● **Given problem**
Quote the data word for word, starting at its beginning and ending with the line that contains "Looking at the screenshot, I should click(x=189, y=95).". Include that line and omit the pictures.

....................

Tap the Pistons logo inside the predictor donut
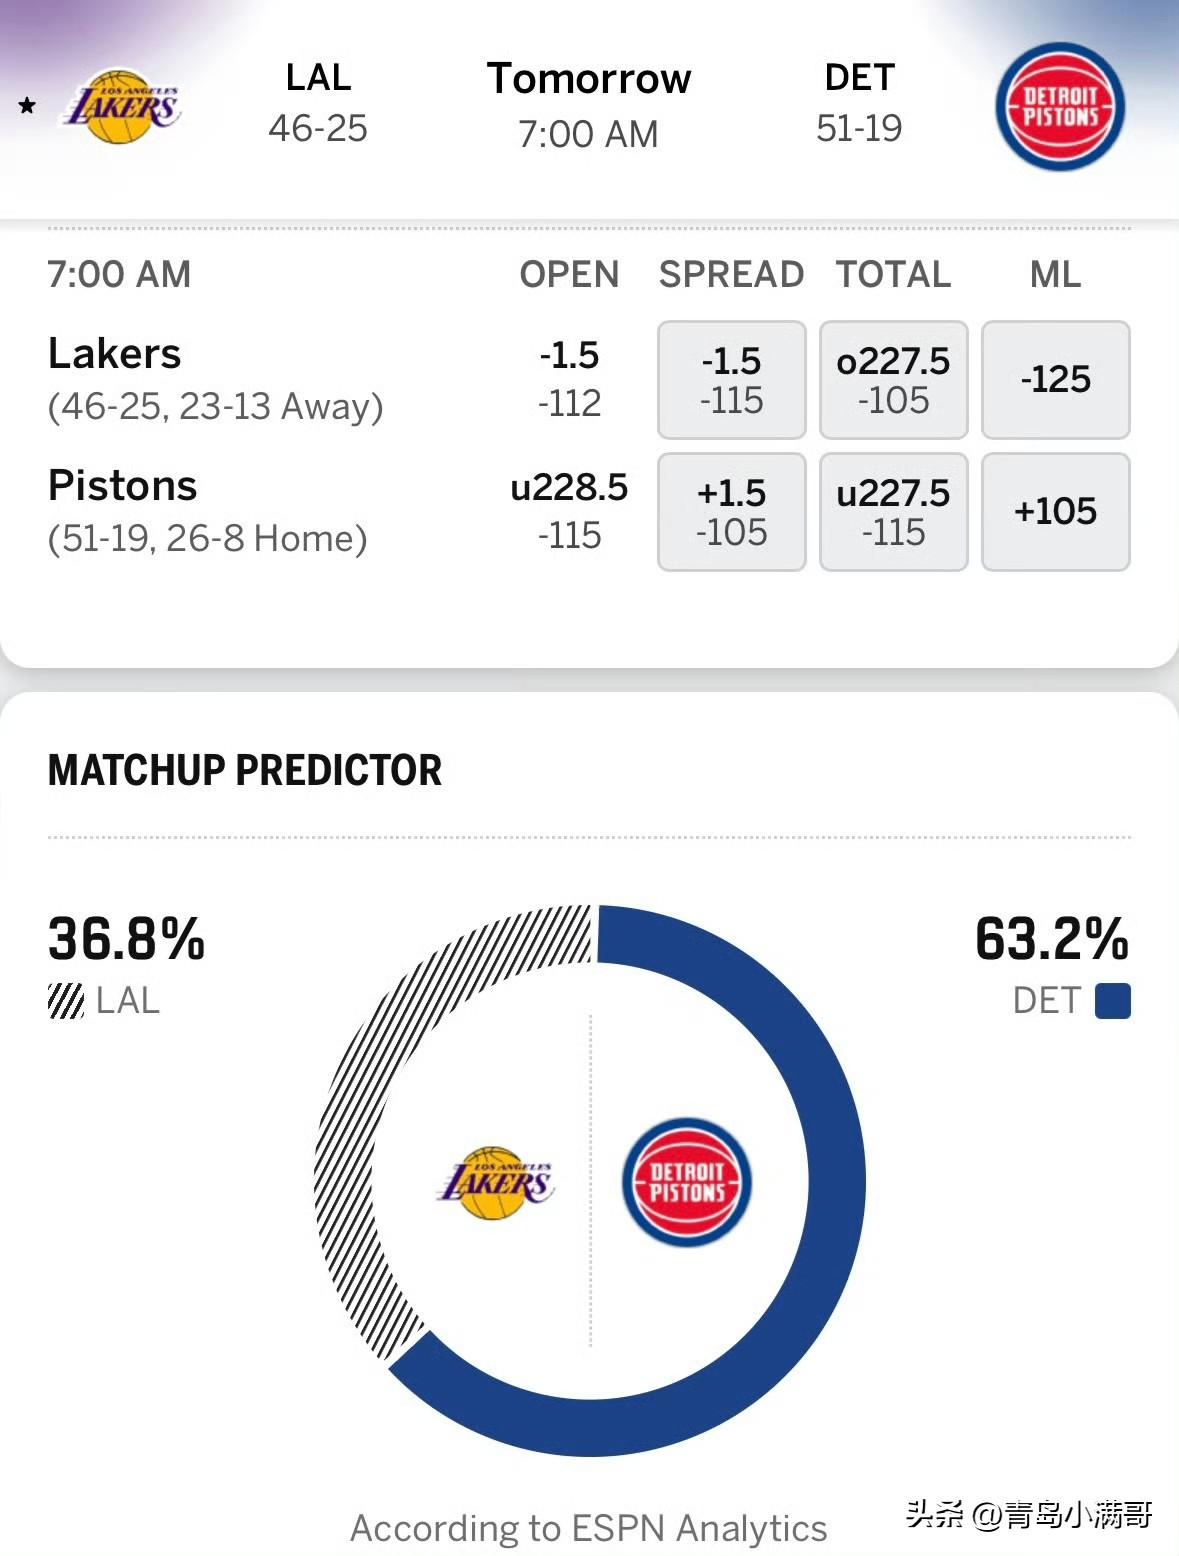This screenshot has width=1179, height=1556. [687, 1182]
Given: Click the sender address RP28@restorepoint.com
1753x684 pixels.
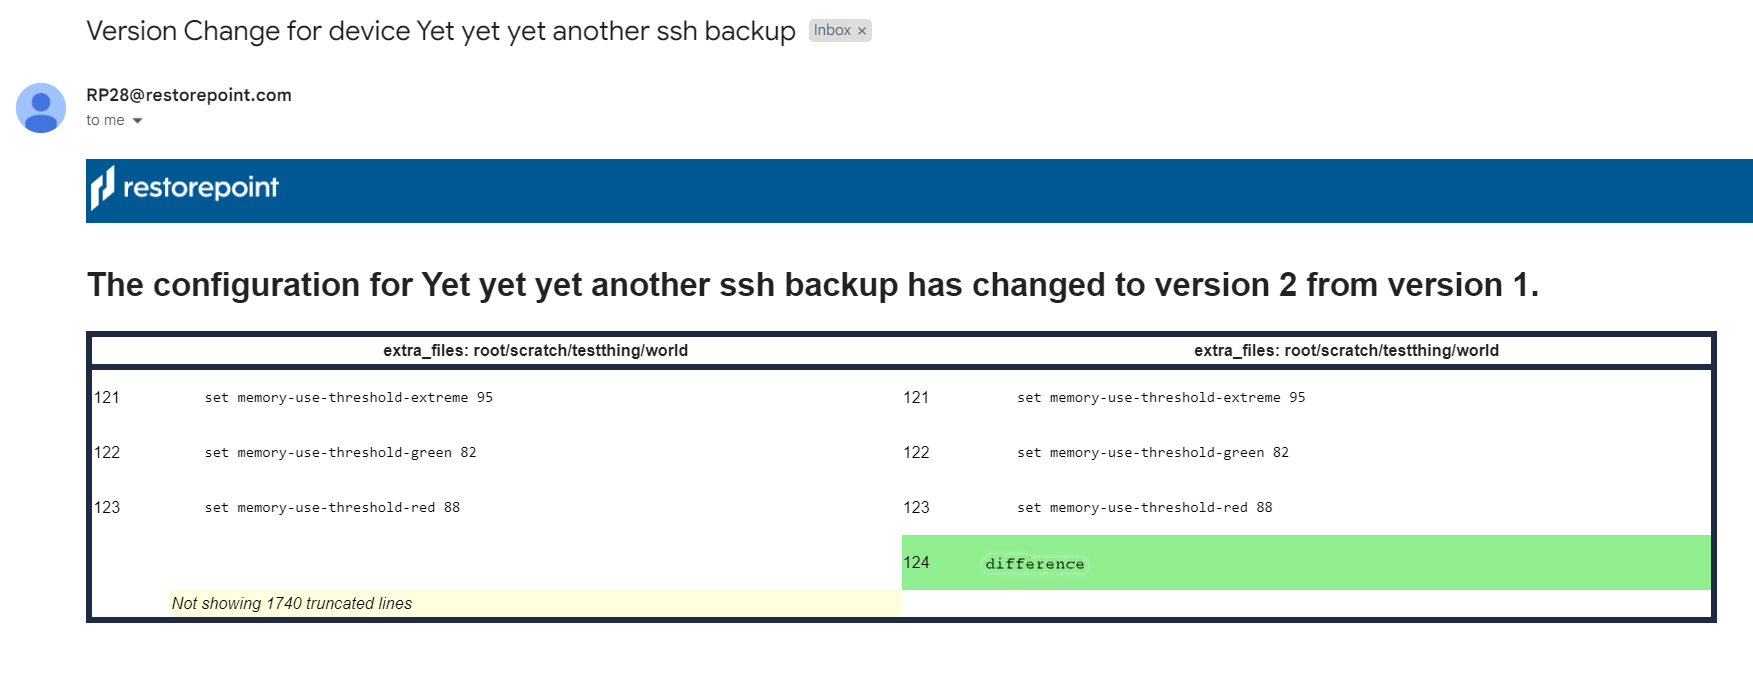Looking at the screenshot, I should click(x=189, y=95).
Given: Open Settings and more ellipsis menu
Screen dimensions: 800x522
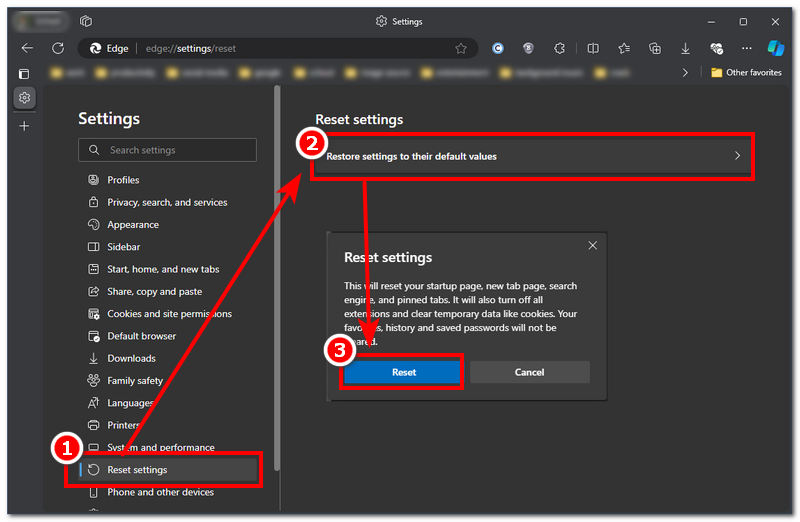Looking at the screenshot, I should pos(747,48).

....................

● **Written response**
Tap the Pistons logo inside the predictor donut
This screenshot has width=1179, height=1556. [687, 1182]
Given: Click the sender address RP28@restorepoint.com
1753x684 pixels.
Looking at the screenshot, I should click(x=189, y=95).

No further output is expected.